I am currently thinking about using CouchDB 2 and PouchDB 7 in my next app I want to write. Basically I will have a CouchDB in a central storage and web clients and mobile apps will start a PouchDB that thinks. Basically this works like a charm.

But... How do I do filtered sync between CouchDB and PouchDB if the filter should be done based on document ownership?

I know about the solutions with per user database. But my documents will have shared access by the creator of a documents and people he/she adds as reader or writer.

Any solutions in 2018 for this problem? Back in 2016 I was unable to solve this issue and dropped the app idea.


Solution

  • You should include in your documents the information that you require to restrict the access to the document, ownership, authorized users.

    Based on this information, there are two options for filtered replication definition between CouchDB and PouchDB (check filtering options).

    1. Based on JavaScript filter functions defined in CouchDB design documents. Filter functions allow you to implement your filtering logic that accept parameters provided during the request as URL parameters or the user that is authenticated in CouchDB via the req parameter.

      The main problem with this approach is that you will notice a performance degradation as long as your database grows. The filter is applied to every doc, even deleted ones, in the database in order to produce a result. So I do not recommend this filtering mechanism if you foresee that you will have a significant number of docs in the database. Here you have a sample of this kind of problems.

      A lite improvement over this performance problem is to write your filtering logic in Erlang, which is a bit more complex than the JS option, and during my tests I didn't manage to have a big gain with this.

    2. In CouchDB 2.x there is the option of perform filtered replication using selectors. Selectors can be indexed and are reported to be 10x faster than JS filters. Selectors are completely defined by the client and are not based on the authentication context in the database. This option scales much better than the previous one.

    In any case, filtering allows you to do some database segmentation during the replication process but it is not a security mechanism for document-level read permissions.

    Document write permissions can be achieved using validate document update functions.
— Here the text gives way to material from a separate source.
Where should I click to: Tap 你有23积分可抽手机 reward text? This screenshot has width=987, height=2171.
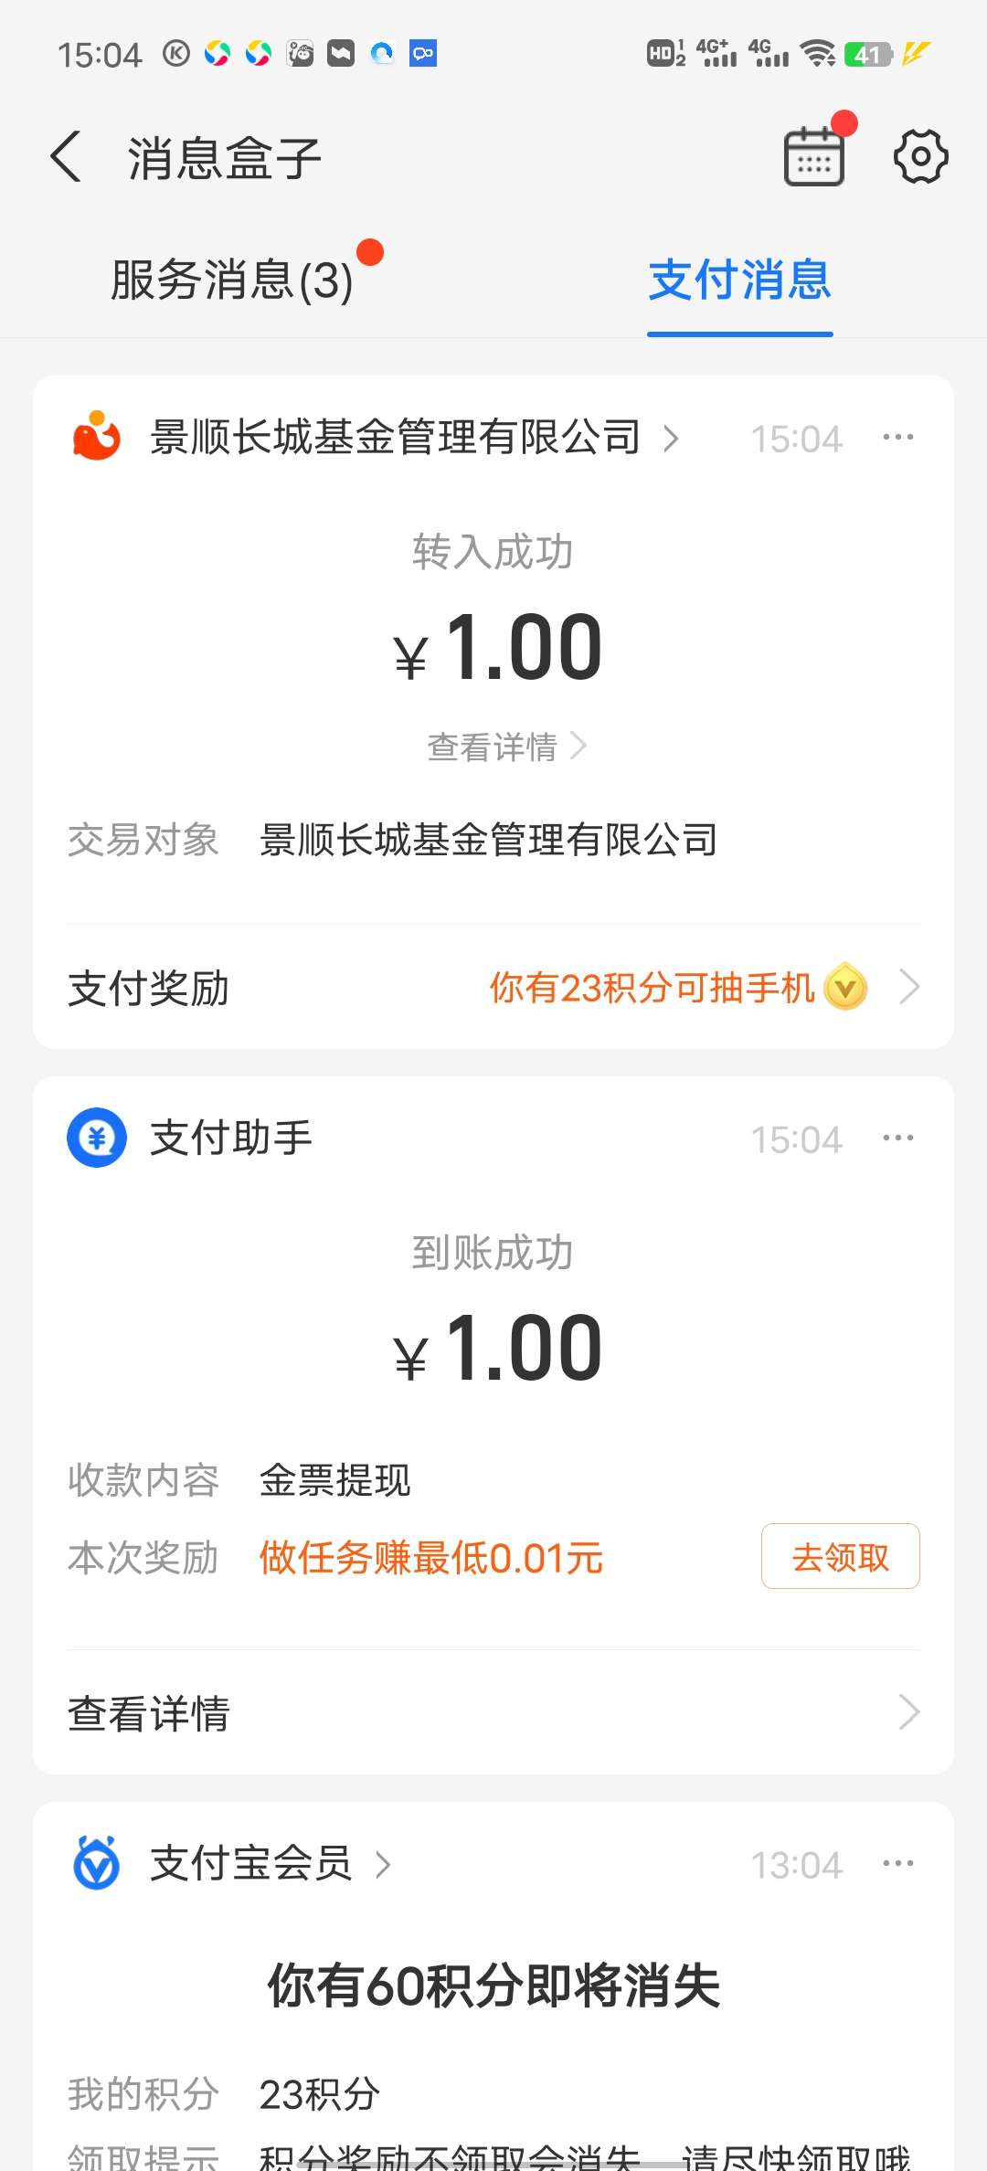(652, 988)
    UPDATE I revisited this answer trying to offer more precise information about database filtering mechanisms. I've tested the performance of the different filtering approaches trying to confirm the answer statements.

    I loaded a database with 9000 docs and I performed time measurements of the _changes feed filtering using four techniques: JS filtering, Erlang filtering, Mango selectors filtering and Doc id filtering with the following results:

    • JS filtering of 9000 docs - 4.3 secs
    • Erlang filtering of 9000 docs - 2.3 secs
    • Mango selector filtering of 9000 docs - 0.48 secs
    • Doc ids filtering of 9000 docs - 0.01 secs

    The test confirms that the JS filtering is the worse option as it needs to evaluate filter condition in an external process which introduces and additional overhead. Erlang and Mango expressions are evaluated inside the filtering process which represents a real performance gain.

    In order to verify the impact of the number of docs over filtering, I created a database with 20.000 docs and I performed the same tests with the following results:

    • JS filtering of 20.000 docs - 10 secs
    • Erlang filtering of 20.000 docs - 5.45 secs
    • Mango selector filtering of 20.000 docs - 1.07 secs
    • Doc ids filtering of 20.000 docs - 0.01 secs

    JS, Erlang and Mango filtering the time increment is linear to the # of docs. No index are used for these filtering mechanisms. Doc ids filtering is constant as it is based on the _id index.